I knew what was going to happen. I couldn’t deny that. I’d encouraged him, purposely turned him on. I’d let myself get drunk; I’d wanted to lose control. And this was the result: a girl standing in the bathroom, staring in the mirror, a trickle of blood running down the inside of her leg. A girl who had changed her mind when it was already too late, and now, no matter what she did, would never be the same again.

? ? ?

That night, I didn’t sleep so much as surf along the edge of consciousness, startling awake with every distant firework boom, sitting up in my bed and turning on the light to make sure that I was still alone. What if Tyler woke up and decided to drive to my house? What if he came in my room and took what he wanted from me again? It was doubtful, I knew, but the fear cloaking my thoughts was relentless, driving roots deep into my brain, choking out any sense of security I had hoped being home would provide.

I heard my parents get home a little after midnight, but I stayed quiet when my mom opened the door and peeked in my room. I was too afraid to open my mouth. Too terrified of what she might make me do. She might make me say what Tyler did to me out loud. She might make me go to the hospital and call the police. Or worse, she might not believe me. She might blame me, like I did myself, for sending the wrong kind of message and leading him on. I couldn’t fathom doing any of those things. I just wanted to pretend it never happened. I just wanted to escape into the thick, black bliss of sleep.

But sleep wouldn’t come. I lay in bed for hours, curled up as tightly as I could beneath my covers, pillows surrounding me. Through my window, I watched the moon drop lower and lower in the cloudless night sky, and the pale, lavender whisper of dawn begin to lighten it. I was scheduled to be at the gym at seven o’clock, but I knew there was no way I could get up, no possible way I could work, so around four, I grabbed my cell phone and left Harold a message, saying I was sick and wouldn’t be in. I couldn’t face my clients. I couldn’t face anyone. I turned my phone off and dropped it on the floor.

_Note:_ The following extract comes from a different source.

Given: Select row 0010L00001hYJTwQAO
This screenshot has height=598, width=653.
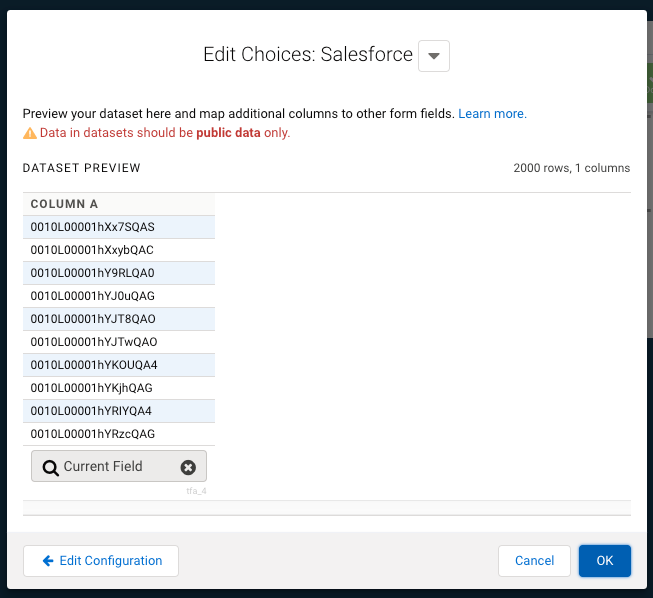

The throbbing between my thighs wouldn’t stop. Every time I rolled over or moved at all, a piercing spiral of pain shot through my pelvis. Somewhere around five a.m., the reality of the fact that Tyler hadn’t used a condom hit me, and while I was on the Pill, that wouldn’t protect me from whatever diseases he might carry. Before last night, I would never have fathomed thinking something so horrible about him. But everything I thought I knew about my friend no longer held true. There was something sinister and violent and dark inside him I’d never experienced before. In one instant, he had become a stranger to me, someone I never wanted to see again.

It’s all my fault, I thought. I called it a date. I wore that dress and no bra. I drank too much, I kissed him. I used his body like he was the pole and I was the stripper out on the patio. I let him take me upstairs to that bed. Maybe he was too drunk to hear me when I told him to stop. Maybe I didn’t say it loudly enough. Maybe I didn’t say it enough times.